#### Short exercise:
How many lines in the listing below contain the word "Task"? Reply with the number alone.

══ Information shown

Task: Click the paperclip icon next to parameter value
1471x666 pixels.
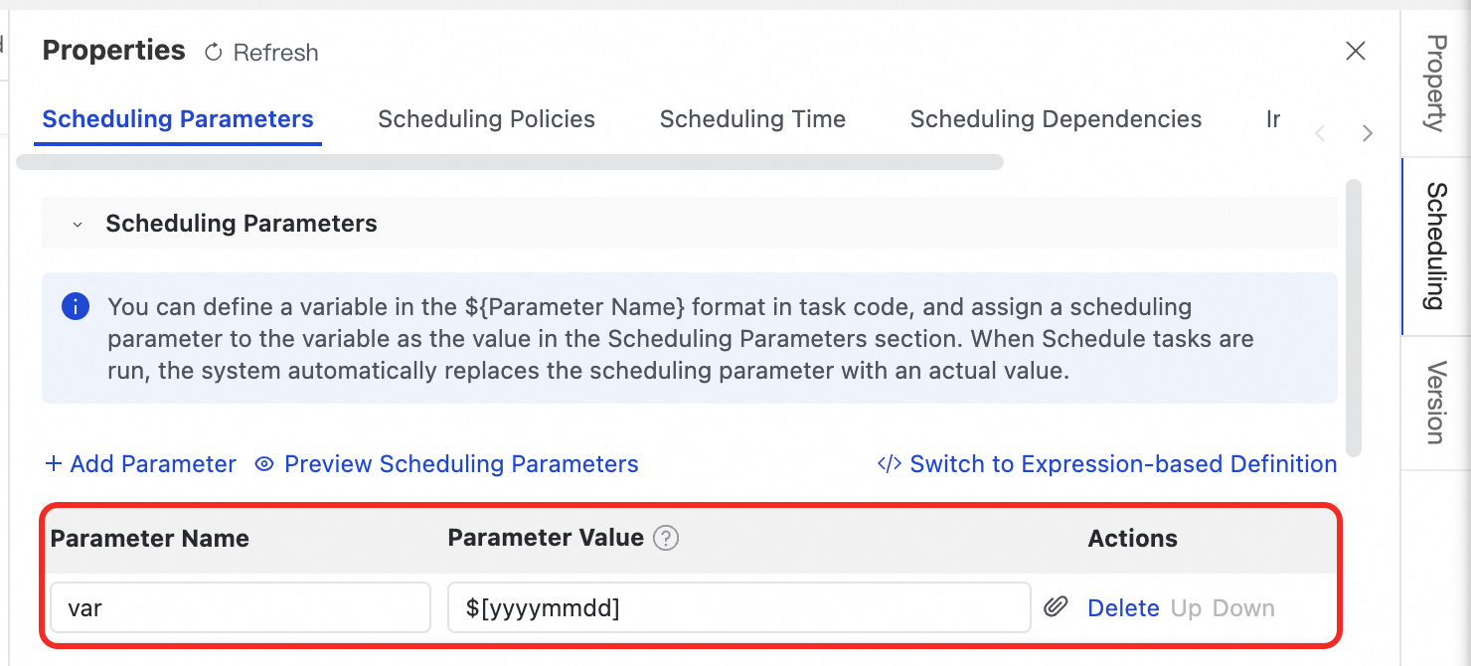Action: (1056, 607)
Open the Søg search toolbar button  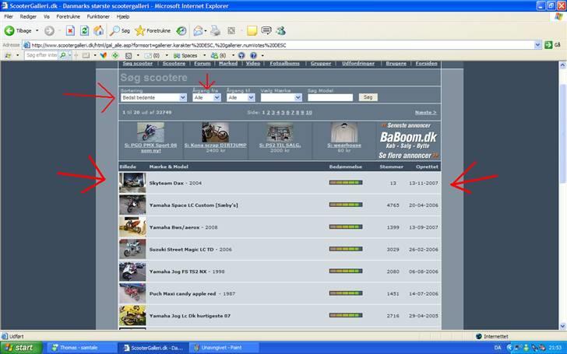(120, 31)
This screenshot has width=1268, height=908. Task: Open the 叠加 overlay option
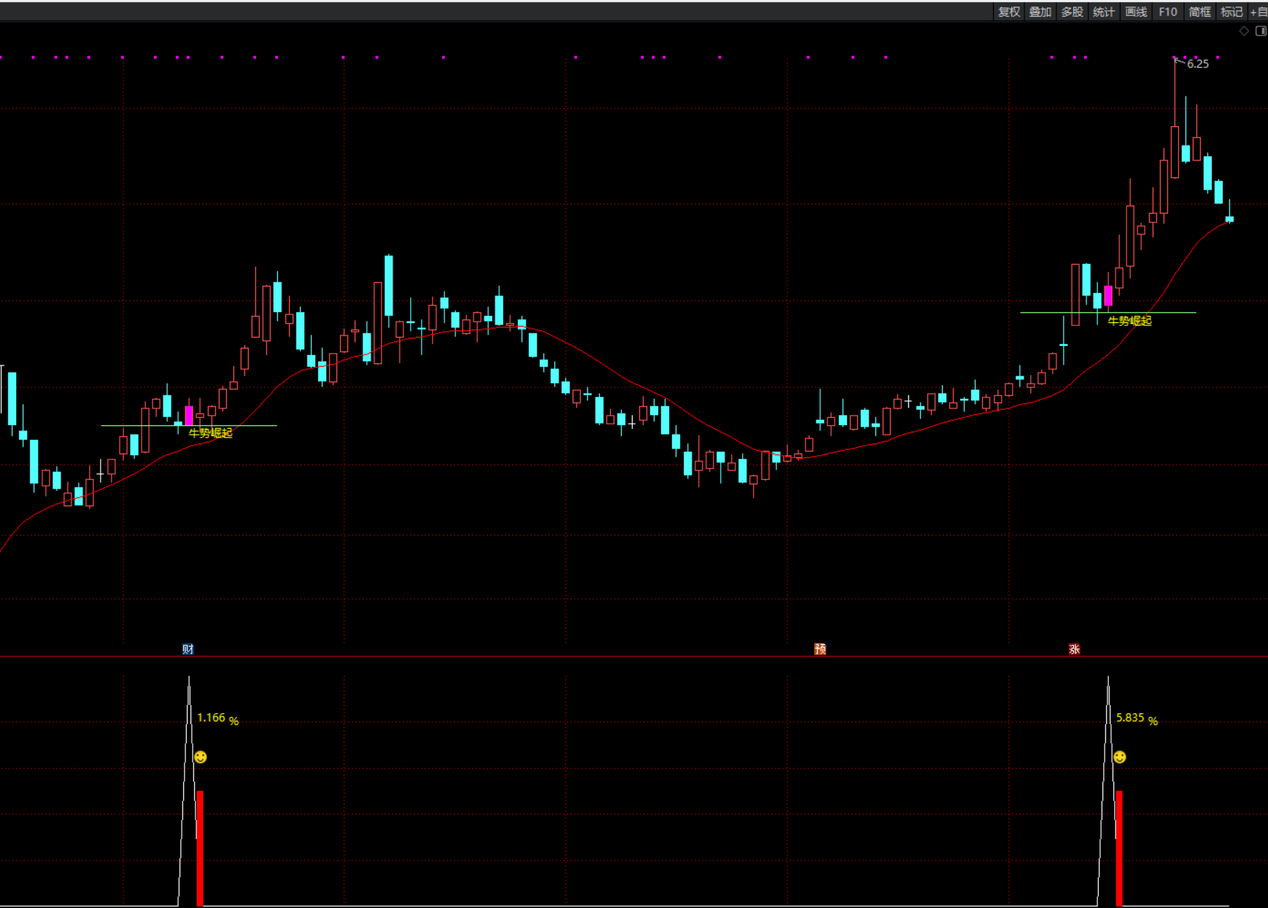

════

#### Expected output:
2